The second season of Humans was disappointing.

The Walking Dead – ugh. Is that even still on?

I love the Americans, although I’m not sure what took so long for them to realize that life back home might not be okay.

@JNOV: Well, they killed Glenn, but he lasted a lot longer than his inspiration.

I still trawl through it when a season shows up on Netflix, but I haven’t paid close attention for awhile. It’s the same plot every year.

@JNOV: Never heard of it. There are a couple shows I’d like to watch — Mister Robot and Atlanta — but if they don’t show up on Hulu or Netflix, I don’t see them.
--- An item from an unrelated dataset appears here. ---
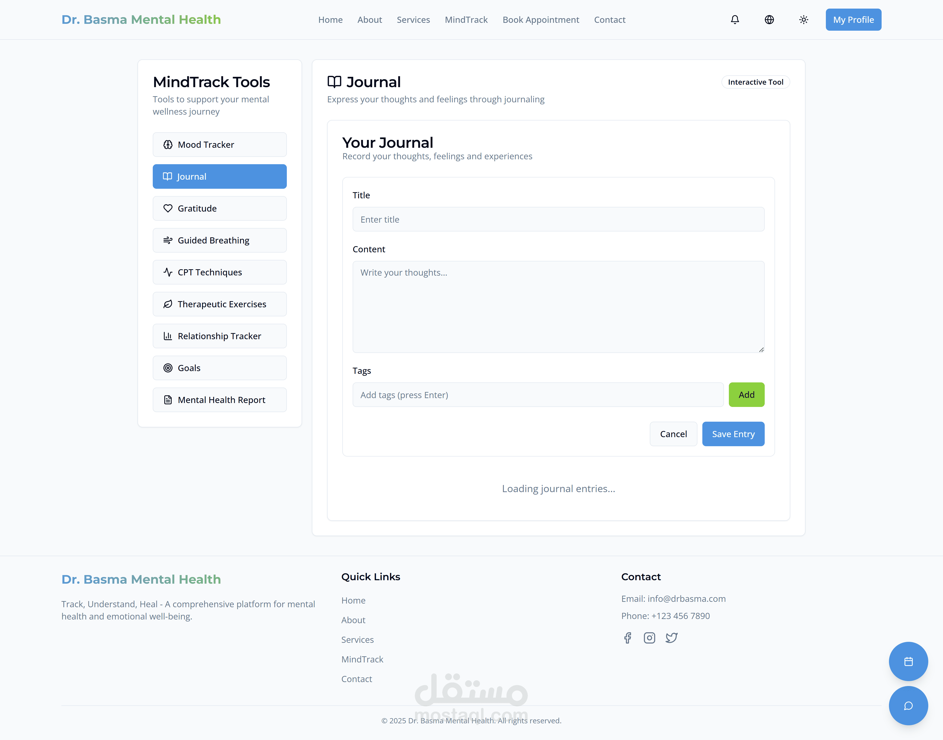Go to Book Appointment in navbar
The height and width of the screenshot is (740, 943).
(540, 20)
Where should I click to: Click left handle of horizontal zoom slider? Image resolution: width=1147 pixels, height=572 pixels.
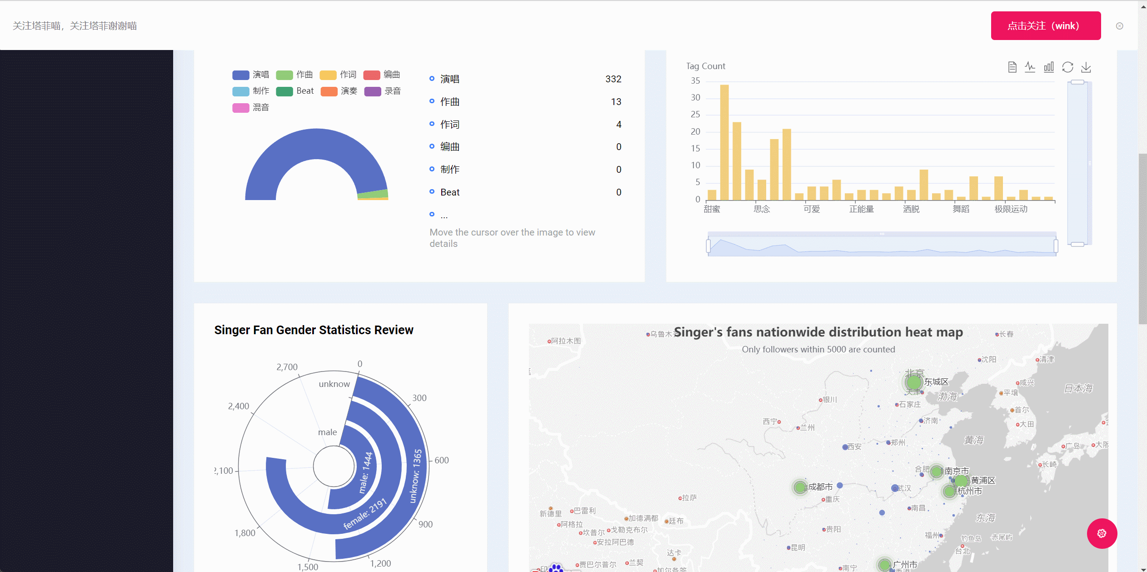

@nojo: Mr. Robot is very good – mindbendingly good. It has my kid’s seal of approval.

I haven’t heard of Atlanta, and I happened on Taboo by accident. Tom Hardy and crew are wonderfully dark. Sometimes it takes itself too seriously. I can’t say much without spoilers, but the history component is interesting.

@JNOV: Atlanta is Donald Glover’s comedy about the hiphop scene there, and I hear it’s very good. Which may be all I ever know about it.

Full circle – Ridley Scott has a hand in Taboo.

Peaky Blinders recently started filming season 3.

I think Penny Dreadful and Peaky Blinders are on Netflix. The second season of Black Mirror was meh except for the selfie story.

@nojo: Hip hop has been getting a lot of attention recently. Maybe I’ll change my FB pics to my hip hop 21st birthday house party. The cops only came once, and only one person needed stitches.

@JNOV: I do like me some Peaky Blinders.

Love Sense8.

We’ve been needing more laughs in general, so we’re enjoying Grace & Frankie and the Golden Girls.

I’ve been bracing myself for The Handmaid’s Tale, which starts later this month.

I just discovered “Man vs. A Whole Lot of Dangerous Stuff.” I love this too much. Fucking idiots.

I didn’t come here to compete with bears and cougars over territory.

SMDH

I do miss nekkid Bear Grylls making sinking rafts.

@¡Andrew!: If you haven’t seen Feud: Bette and Joan, get on that at once. I bought the season on Amazon. Terrific fun without crossing the line into pure camp. I’m also loving the Shetland series on Netflix–police procedural set in the Shetland Islands, which seem attractively remote at the moment. Like Iceland, but they sort of speak English.

@Mistress Cynica: The Shetlands look like they have the kind of summers that make Seattle look like South Beach.